Like the people who I know who love Mission Impossible, I fell in love with the De Palma film without actually knowing that it was his film, and when I did and later re-watched Mission Impossible (my permanent laptop lock screen is the cyclical staircase from the film), I went “holy mackerel!”
Obviously when I heard that a documentary was being made, it went right to the top of my ‘to watch’ list of the year and I finally saw it yesterday.
De Palma, the documentary is a very straight-plain-just-the-director-talking-about-his-movies kind, of course interspersed by clips from his films, but it doesn’t have the admittance of peers or future admirers like the documentaries of Kubrick or Orson Welles or even Woody Allen, which is sad because De Palma deserves more than just a talking head documentary, the least is to have arranged for the rest of the New Hollywood to say few words about him.
Maybe BDP wanted it this way. His life, his work, his words.
bdp
<Idea Suggest: one big round-table with Coppola, Lucas, Spielberg, Scorsese and De Palma>
Even among New Hollywood, De Palma stands a little away; he has never got the widespread admiration of the others (which itself is enough reason to re-look DP films) but somehow managed to stay commercially relevant. The bright spot of this documentary is De Palma himself, to use the often cited “he carries the film on his shoulders” expression, but here there is no other option, you just have an aged film maker being very matter-of-fact about his films, there is no romanticizing or bowing down to any of the greats, very avuncular.
DP also realizes that he was fortunate to have worked in a time when studios were more genial towards filmmakers.
The stylistic flourishes that have now come to be known as the De Palma catalogue: the long takes, split screens, character juxtapositions, ominous music or the general feeling of accentuated darkness are not mere add-ons(as they have been written about in every style vs substance argument), these are the tools of a director who thinks visually, a director whose stimulus comes from walking through art galleries, a director who know holds the same thread that Hitchcock had; these aren’t just gimmickry (well but some are).

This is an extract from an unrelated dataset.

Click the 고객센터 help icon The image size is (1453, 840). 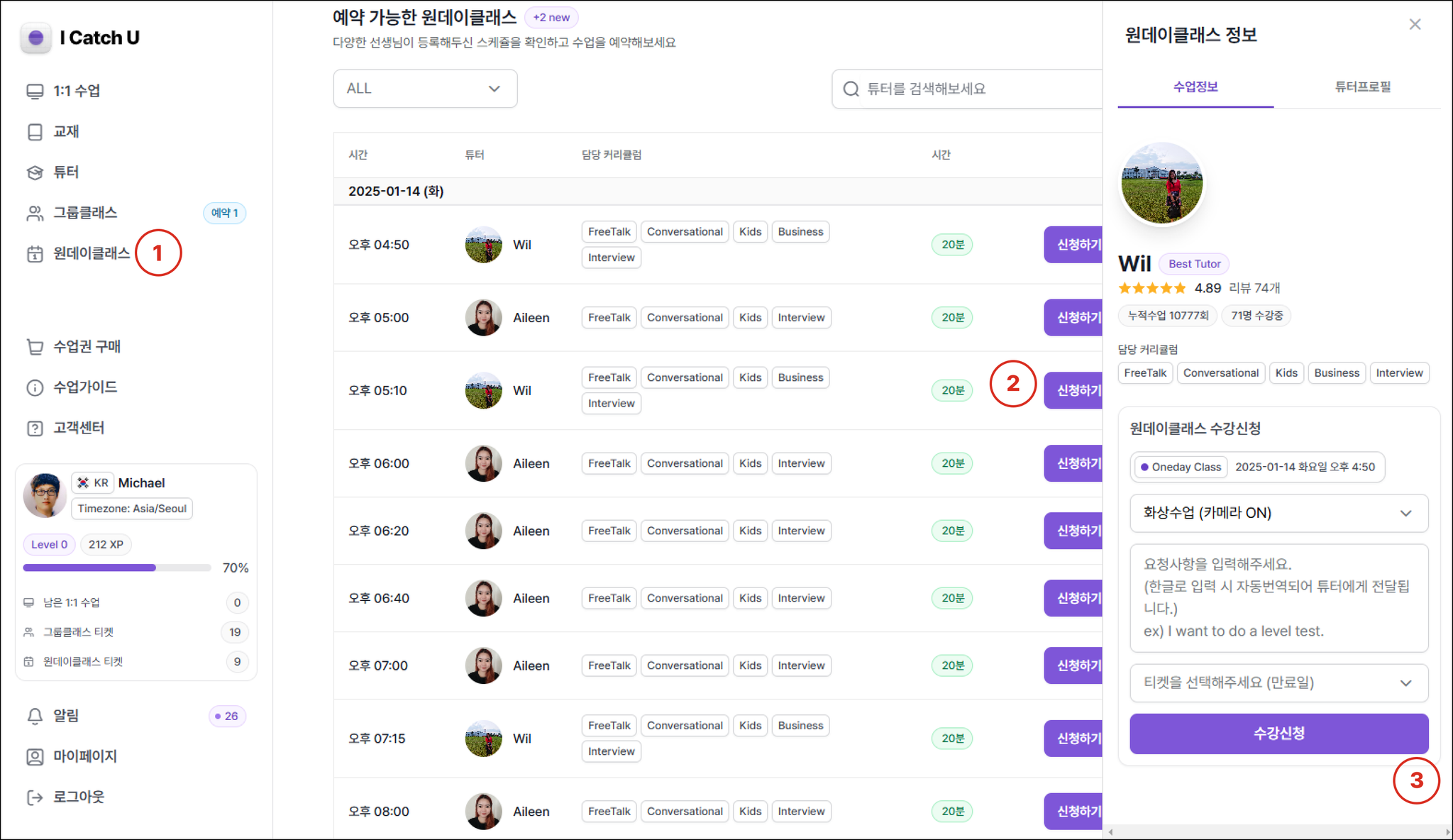tap(35, 429)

Let us just say that De Palma uses style like how a writer uses words, well but then he uses them lightly without pretense so that you don’t have to run and look-up a dictionary every time.
I think it is very difficult to un-see a DP film, a part; ok that is too much, a moment or the visual experience always remains, like say the fireworks in Blow-Out (my favorite DP, possibly one of the best tragedies in cinema), the church in Obsession, the staircase in Mission Impossible, the opening of Snake Eyes, the ending of The Untouchables; with only great difficulty that a person can lie about forgetting the above.
It is the paranoia that he creates which just comes out of the film and surrounds the audience much like the atmosphere, to keep me thinking about the places that I’ve never been to and situations I’ve never been in. In this way even the below-average De Palma thriller is cut above your everyday thriller and holy mackerel, entertaining as well.
Proof of what a thinking mind can do a medium.
(insert Brain De Palma joke here)
De Palma films have divided people and critics, thumbed down on many efforts, even the critics who adore him only see him within Hitchcock’s shadow, clouding him from adulation are his dubious distinctions including sharing shoulders with Michael bay on the number of Razzie nominations for Worst Director.
If not for nothing, De Palma the documentary would be a good place to start or revisit a wonderful director.
Because the real life of a movie only begins when it has been removed from the theaters.